PROBLEM TO WORK ON: Can you put the items, from the start of the list through the line containing "Rapat (874, 1159)", into a two-column CSV with the columns text and answer? Each item should get one row, with each field quoted and any line breaks changed to spaces.

Pointing items for text and elements:
......

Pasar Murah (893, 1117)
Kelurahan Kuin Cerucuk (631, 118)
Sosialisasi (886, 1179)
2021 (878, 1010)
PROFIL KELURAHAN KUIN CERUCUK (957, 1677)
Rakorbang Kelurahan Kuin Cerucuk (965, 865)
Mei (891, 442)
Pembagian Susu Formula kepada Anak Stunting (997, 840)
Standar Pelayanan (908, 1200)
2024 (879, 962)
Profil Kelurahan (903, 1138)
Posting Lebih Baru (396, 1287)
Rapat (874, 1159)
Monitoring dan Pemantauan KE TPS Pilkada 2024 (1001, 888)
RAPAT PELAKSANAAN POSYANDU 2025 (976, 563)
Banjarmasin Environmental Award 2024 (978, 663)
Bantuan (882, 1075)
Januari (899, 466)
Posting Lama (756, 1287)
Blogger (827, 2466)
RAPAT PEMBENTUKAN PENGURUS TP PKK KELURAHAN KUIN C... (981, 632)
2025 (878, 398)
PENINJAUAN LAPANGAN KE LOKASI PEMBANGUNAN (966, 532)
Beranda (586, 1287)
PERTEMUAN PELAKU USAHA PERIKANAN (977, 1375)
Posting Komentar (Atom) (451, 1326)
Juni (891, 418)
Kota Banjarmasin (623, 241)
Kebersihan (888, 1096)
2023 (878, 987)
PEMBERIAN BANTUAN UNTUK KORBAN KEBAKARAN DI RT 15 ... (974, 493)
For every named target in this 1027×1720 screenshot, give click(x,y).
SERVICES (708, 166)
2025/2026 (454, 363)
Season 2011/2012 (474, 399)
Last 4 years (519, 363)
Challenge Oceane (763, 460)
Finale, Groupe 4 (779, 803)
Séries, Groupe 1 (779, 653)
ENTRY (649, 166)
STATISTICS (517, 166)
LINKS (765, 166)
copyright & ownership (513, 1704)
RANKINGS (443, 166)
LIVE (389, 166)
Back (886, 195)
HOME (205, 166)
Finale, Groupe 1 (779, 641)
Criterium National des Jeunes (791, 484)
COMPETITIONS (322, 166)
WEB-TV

......

ANSWER TO THE PROBLEM:
text,answer
"Pasar Murah","(893, 1117)"
"Kelurahan Kuin Cerucuk","(631, 118)"
"Sosialisasi","(886, 1179)"
"2021","(878, 1010)"
"PROFIL KELURAHAN KUIN CERUCUK","(957, 1677)"
"Rakorbang Kelurahan Kuin Cerucuk","(965, 865)"
"Mei","(891, 442)"
"Pembagian Susu Formula kepada Anak Stunting","(997, 840)"
"Standar Pelayanan","(908, 1200)"
"2024","(879, 962)"
"Profil Kelurahan","(903, 1138)"
"Posting Lebih Baru","(396, 1287)"
"Rapat","(874, 1159)"